• [Supplied material]

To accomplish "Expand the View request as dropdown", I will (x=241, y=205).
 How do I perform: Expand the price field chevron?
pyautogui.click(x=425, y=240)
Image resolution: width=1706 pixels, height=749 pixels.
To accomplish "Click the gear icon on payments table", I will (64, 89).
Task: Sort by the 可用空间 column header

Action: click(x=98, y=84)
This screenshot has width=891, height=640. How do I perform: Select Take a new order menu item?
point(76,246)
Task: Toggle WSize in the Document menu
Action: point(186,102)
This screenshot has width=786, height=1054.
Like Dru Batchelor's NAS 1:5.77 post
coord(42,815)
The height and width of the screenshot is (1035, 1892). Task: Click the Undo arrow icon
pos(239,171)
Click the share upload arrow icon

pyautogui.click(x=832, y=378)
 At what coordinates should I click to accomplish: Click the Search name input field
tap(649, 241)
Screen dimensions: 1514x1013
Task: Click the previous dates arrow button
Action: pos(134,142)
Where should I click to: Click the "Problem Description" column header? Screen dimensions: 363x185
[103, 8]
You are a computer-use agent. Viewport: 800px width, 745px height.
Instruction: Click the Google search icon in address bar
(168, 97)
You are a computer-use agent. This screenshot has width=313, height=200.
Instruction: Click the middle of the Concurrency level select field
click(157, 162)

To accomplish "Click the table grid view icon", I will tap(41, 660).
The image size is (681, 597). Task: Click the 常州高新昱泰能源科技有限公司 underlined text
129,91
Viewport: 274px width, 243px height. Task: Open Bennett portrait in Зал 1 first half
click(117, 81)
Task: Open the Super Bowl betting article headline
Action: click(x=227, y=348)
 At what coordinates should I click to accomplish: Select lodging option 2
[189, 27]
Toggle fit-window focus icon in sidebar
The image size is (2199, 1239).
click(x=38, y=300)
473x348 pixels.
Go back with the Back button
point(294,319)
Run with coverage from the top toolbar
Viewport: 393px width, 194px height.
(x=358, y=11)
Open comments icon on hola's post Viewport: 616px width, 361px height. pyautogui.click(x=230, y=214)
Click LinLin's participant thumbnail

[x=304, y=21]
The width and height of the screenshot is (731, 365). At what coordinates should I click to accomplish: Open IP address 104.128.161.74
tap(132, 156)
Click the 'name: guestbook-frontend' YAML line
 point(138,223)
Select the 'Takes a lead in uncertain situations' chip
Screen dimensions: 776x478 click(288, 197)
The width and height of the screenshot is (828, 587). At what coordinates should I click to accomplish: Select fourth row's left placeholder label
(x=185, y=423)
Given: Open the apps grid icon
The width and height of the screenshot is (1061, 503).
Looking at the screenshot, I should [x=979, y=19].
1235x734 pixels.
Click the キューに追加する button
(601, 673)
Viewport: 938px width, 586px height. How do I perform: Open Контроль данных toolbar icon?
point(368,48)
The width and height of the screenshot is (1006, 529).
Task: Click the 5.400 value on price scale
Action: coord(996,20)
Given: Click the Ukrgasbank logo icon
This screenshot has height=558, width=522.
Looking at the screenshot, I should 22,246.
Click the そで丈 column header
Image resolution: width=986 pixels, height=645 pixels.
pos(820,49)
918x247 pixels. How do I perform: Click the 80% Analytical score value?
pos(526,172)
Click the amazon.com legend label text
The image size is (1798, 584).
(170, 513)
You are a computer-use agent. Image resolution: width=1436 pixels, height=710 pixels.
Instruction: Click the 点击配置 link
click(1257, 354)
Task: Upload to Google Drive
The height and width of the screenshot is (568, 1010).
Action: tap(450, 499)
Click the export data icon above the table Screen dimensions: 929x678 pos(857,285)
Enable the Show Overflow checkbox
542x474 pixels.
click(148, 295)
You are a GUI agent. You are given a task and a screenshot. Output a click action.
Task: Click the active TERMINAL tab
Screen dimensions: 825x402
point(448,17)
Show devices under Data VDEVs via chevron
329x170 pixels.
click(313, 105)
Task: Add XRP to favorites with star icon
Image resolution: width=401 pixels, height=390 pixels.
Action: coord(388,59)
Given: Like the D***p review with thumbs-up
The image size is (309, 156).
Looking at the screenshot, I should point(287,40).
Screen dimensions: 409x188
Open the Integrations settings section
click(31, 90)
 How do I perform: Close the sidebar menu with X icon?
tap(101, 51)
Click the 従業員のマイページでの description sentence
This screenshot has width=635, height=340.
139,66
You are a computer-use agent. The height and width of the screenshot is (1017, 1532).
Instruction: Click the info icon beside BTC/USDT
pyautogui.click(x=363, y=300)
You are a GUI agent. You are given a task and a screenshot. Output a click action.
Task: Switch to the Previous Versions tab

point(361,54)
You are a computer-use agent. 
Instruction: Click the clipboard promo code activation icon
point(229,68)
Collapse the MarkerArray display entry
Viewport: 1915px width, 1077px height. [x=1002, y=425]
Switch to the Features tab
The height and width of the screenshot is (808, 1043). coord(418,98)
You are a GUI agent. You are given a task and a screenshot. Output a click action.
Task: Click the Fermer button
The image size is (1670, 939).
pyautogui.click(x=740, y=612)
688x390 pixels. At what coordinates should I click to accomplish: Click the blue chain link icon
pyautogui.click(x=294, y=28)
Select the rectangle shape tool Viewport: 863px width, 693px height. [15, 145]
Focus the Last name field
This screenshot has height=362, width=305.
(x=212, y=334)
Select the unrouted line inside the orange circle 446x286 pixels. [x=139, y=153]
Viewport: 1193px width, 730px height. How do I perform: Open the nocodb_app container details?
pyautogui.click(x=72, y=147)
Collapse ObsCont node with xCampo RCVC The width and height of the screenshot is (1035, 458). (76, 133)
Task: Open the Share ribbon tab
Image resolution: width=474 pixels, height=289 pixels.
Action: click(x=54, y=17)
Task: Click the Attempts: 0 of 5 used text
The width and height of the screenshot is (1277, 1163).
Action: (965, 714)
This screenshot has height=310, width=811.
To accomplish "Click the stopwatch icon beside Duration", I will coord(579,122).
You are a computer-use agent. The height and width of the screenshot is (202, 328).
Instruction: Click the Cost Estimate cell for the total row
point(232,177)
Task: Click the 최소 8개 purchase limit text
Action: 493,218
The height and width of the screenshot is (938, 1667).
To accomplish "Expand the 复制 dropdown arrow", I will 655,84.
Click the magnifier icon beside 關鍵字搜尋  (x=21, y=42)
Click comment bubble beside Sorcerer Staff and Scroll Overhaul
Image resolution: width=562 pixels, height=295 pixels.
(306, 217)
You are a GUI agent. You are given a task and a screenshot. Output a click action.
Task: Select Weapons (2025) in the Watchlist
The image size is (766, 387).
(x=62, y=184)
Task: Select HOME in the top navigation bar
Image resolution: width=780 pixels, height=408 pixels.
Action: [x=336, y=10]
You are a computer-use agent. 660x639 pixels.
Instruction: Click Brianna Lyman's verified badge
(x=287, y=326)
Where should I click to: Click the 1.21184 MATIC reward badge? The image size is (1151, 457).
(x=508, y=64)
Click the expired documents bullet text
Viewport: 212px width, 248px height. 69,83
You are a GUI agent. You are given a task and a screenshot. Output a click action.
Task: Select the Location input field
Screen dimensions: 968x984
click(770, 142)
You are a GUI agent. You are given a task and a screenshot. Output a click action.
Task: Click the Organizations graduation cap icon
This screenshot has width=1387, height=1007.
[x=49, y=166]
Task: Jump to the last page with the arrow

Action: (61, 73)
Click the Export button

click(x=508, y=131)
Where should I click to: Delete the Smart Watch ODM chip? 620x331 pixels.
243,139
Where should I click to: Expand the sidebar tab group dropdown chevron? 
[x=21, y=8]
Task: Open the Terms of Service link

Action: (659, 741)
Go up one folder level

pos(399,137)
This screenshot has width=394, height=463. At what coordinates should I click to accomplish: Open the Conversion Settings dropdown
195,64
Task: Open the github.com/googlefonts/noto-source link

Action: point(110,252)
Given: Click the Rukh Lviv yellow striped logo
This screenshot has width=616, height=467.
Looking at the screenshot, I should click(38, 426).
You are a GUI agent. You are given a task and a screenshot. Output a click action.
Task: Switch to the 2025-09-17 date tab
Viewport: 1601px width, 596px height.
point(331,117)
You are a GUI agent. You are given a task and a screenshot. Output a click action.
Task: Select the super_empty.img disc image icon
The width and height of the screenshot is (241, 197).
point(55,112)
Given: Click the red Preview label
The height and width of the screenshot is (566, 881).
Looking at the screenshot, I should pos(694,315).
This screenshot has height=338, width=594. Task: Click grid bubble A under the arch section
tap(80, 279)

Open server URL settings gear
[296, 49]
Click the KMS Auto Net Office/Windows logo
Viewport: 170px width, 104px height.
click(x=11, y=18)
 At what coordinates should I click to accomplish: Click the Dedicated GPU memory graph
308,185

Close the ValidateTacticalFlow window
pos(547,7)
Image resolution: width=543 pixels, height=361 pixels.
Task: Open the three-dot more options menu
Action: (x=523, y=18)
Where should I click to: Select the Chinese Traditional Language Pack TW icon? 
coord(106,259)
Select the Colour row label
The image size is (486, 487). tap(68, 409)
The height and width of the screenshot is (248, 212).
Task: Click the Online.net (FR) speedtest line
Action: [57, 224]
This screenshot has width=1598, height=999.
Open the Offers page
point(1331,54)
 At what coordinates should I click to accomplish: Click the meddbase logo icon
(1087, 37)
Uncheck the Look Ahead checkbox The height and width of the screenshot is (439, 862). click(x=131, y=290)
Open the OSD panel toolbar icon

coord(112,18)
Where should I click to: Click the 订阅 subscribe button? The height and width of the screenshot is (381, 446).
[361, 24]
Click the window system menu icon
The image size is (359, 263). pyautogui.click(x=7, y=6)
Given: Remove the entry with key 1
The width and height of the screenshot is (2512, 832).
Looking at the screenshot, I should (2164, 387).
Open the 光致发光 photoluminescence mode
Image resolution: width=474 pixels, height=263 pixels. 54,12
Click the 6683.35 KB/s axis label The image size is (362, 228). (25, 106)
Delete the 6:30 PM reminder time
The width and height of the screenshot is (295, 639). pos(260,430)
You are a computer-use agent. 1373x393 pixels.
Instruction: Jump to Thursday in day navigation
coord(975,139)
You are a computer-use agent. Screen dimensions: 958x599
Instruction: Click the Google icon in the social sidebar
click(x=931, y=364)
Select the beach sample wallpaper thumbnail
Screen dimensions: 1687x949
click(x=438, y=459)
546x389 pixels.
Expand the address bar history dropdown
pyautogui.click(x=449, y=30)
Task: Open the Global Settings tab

• [Work instructions]
Reproduce verbatim the records running from the line containing "Screen dimensions: 409x188" through the line containing "pyautogui.click(x=294, y=28)", with both of those lines included.

• [Worked answer]
Screen dimensions: 409x188
Open the Integrations settings section
click(31, 90)
 How do I perform: Close the sidebar menu with X icon?
tap(101, 51)
Click the 従業員のマイページでの description sentence
This screenshot has width=635, height=340.
139,66
You are a computer-use agent. The height and width of the screenshot is (1017, 1532).
Instruction: Click the info icon beside BTC/USDT
pyautogui.click(x=363, y=300)
You are a GUI agent. You are given a task and a screenshot. Output a click action.
Task: Switch to the Previous Versions tab

point(361,54)
You are a computer-use agent. 
Instruction: Click the clipboard promo code activation icon
point(229,68)
Collapse the MarkerArray display entry
Viewport: 1915px width, 1077px height. [x=1002, y=425]
Switch to the Features tab
The height and width of the screenshot is (808, 1043). coord(418,98)
You are a GUI agent. You are given a task and a screenshot. Output a click action.
Task: Click the Fermer button
The image size is (1670, 939).
pyautogui.click(x=740, y=612)
688x390 pixels. At what coordinates should I click to accomplish: Click the blue chain link icon
pyautogui.click(x=294, y=28)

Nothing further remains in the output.